Bu süreç tüm yurtta çiftçileri mağdur ediyor. Fakat ilimizde çiftçilerin ektiği arazilerin büyüklüğü düşünülürse en fazla mağdur olan ilimizdeki çiftçilerdir.
Bu sorunlu sürecin ne zamana kadar devam edeceği konusunda net bilgi olmadığı gibi, bu yıl ki başvurularda nasıl bir yöntem uygulanacak halen belirsizliğini koruyor.
Devlet KDV'nin peşine düşerken olan çiftçiye oluyor. Doğrudan gelir desteği 1999 yılında ilk başladığında fatura istemeyen devlet KDV'nin peşine düşünce (kayıt içi yapayım) derken kayıt dışı fatura kestiren KDV'sini ödeyerek kestirdiği faturalardan dolayı zor durumda kalmıştır.
Bu sorunlu uygulama nasıl düzelir?
Öncelikle şu sorulara cevap aranmalıdır.
Çiftçi KDV'sini ödediği ürününe aldığı faturayı kesen şirketi nasıl belirleyecek? Nasıl denetleyecek?
Çiftçi ürünü İmam Keskin Buğday Pazarına satıyor. Buğday pazarı esnafı ve dernek başkanı diyor ki burada hiç kimse fatura kesemez verilen faturalar bize ait değil... Faturayı veren esnafa sorulunca "Benim faturam değil. Ben okuma yazma bilmem" işin içinden çıkmaya çalışıyor.
Çiftçi doğrudan gelir desteğinin dönüm başına belirlediği miktardan az üretim yapmasına rağmen, "hakkım" dediği desteği almak için olmayan ürününe fatura kestirmekle suç mu işliyor?
Çiftçi desteklemeden alacağı miktarı, son kuruşuna kadar kullanmak istemesini bir hak olarak görüyor.
Mazot, gübre, tohumluk gibi harcamalar sonunda elde edilen ürün özellikle hububatta getirinin çiftçiyi doyurmadığını göz önünde bulundurursak çiftçi böyle hareket etmekle haklı sayılmaz mı?
Çiftçi doğrudan gelir desteğiyle ayakta kalmaya çalışıyorsa ülkenin tarım politikalarının tekrar gözden geçirilmesi gerekmez mi?
Peki, bu durumda çiftçi ne yapacak? Şimdiye kadar vergi denetçilerinin denetlediği faturayı kesen bazı firmaların hayali olduğu saptandı. Bu durumda ortaya şöyle bir tablo çıkıyor.

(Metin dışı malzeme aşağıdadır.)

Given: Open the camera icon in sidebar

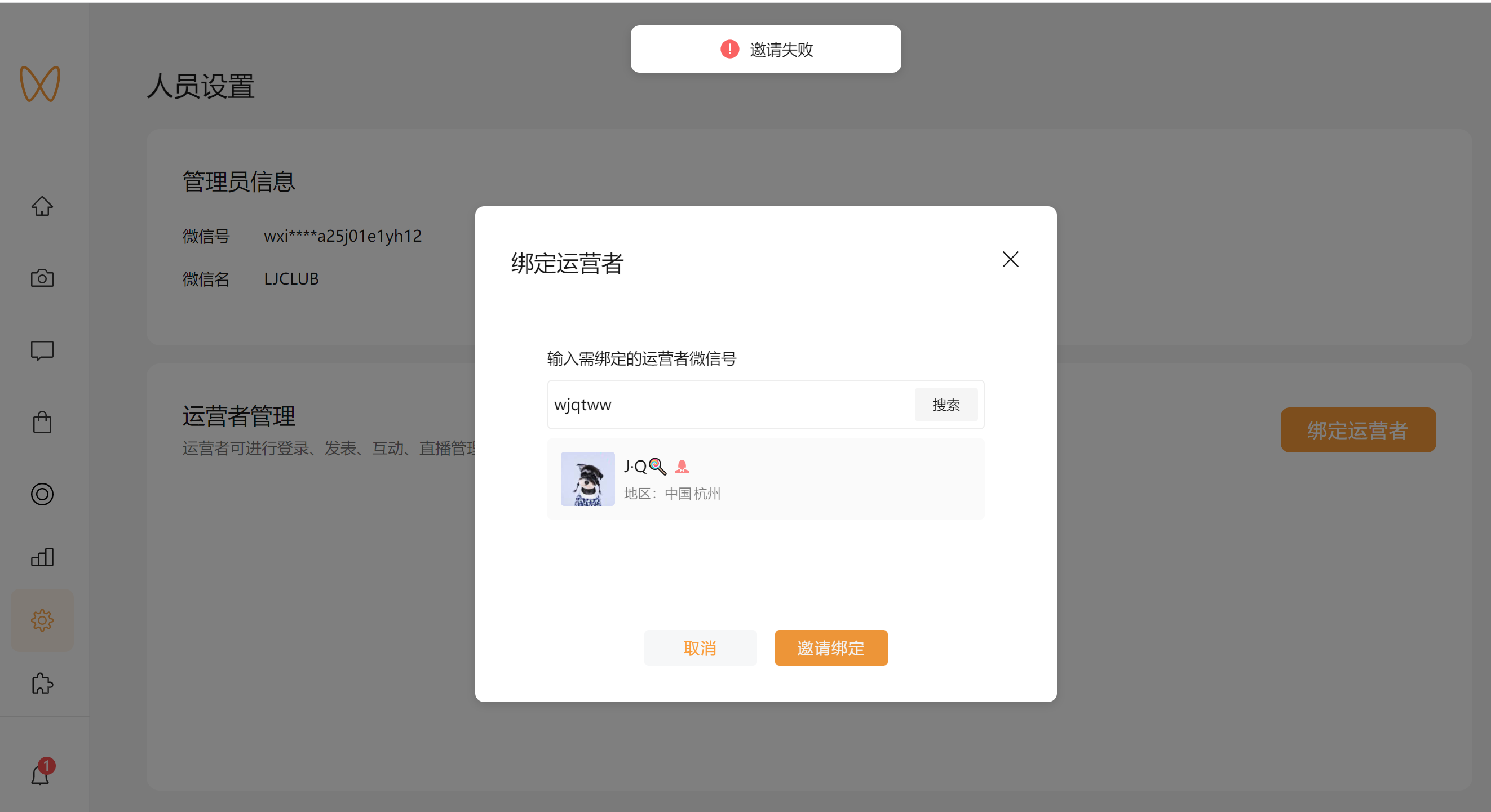Looking at the screenshot, I should coord(42,278).
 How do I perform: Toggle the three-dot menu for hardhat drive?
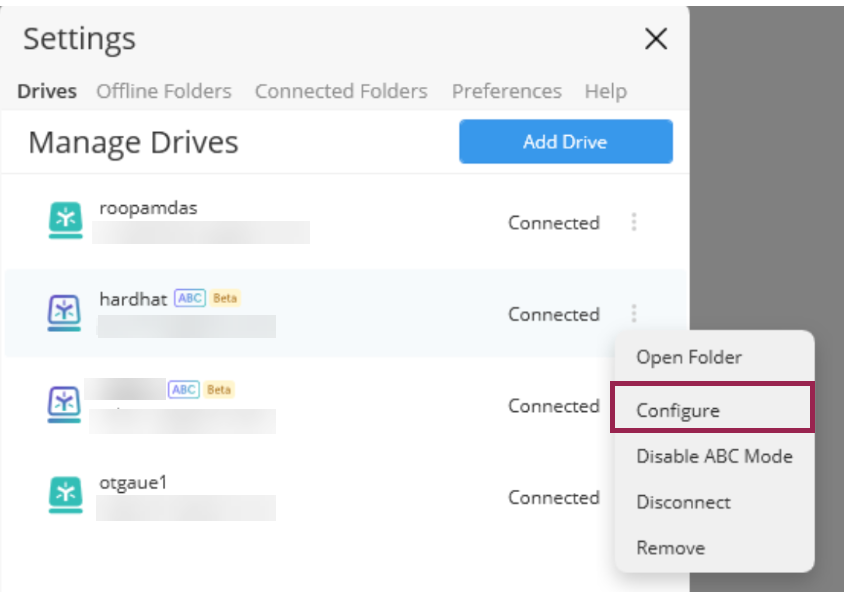pos(634,314)
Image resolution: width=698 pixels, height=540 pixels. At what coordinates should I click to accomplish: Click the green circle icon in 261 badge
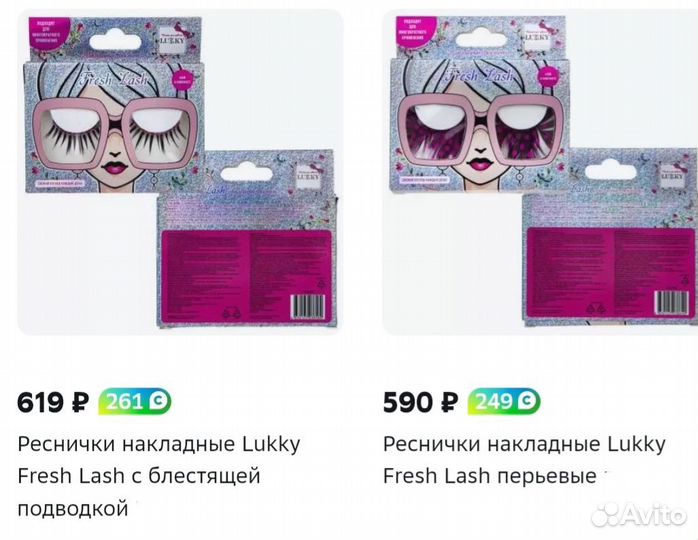coord(158,402)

Firmaya KDV ödeyen çifti devlete ödeme yapmayan sanal firmalar yüzünden devlet çiftçinin yakasına yapışıyor. Çiftçi hem mağdur hem mağrur hem dolandırılmış hem dolandırmış pozisyonunda...
Yine arada bu faturaları çiftçilere kesenler kazanıyorlar. Kaybeden devlet olmayan ürünü üzerinden politika yapıyor. Fatura edilen ürünlerle gerçekte var olan ürünlerin miktarı aynı olmadığından ciddi sorun yaşanıyor. Var görünen ama gerçekte olmayan hayali üretim miktarı ülkenin ekonomik gidişatını olumsuz etkiliyor.
DGD çiftçiye yönelik aracısız bir destekleme türüdür. Oysa mevcut durumda çiftçi planlı tarıma geçerken her yıl dosyasını hazırlarken uygulanan aşamalarla planlı bir şekilde aracılara kazandırıyor ( Fatura, toprak tahlili vs. ).
Çiftçi ise hem devleti dolandırmış hem de dolandırılmış durumunda olabiliyor.
Bu yıl çiftçi nasıl bir yol izleyecek? Bilen var mı? (GS/BA)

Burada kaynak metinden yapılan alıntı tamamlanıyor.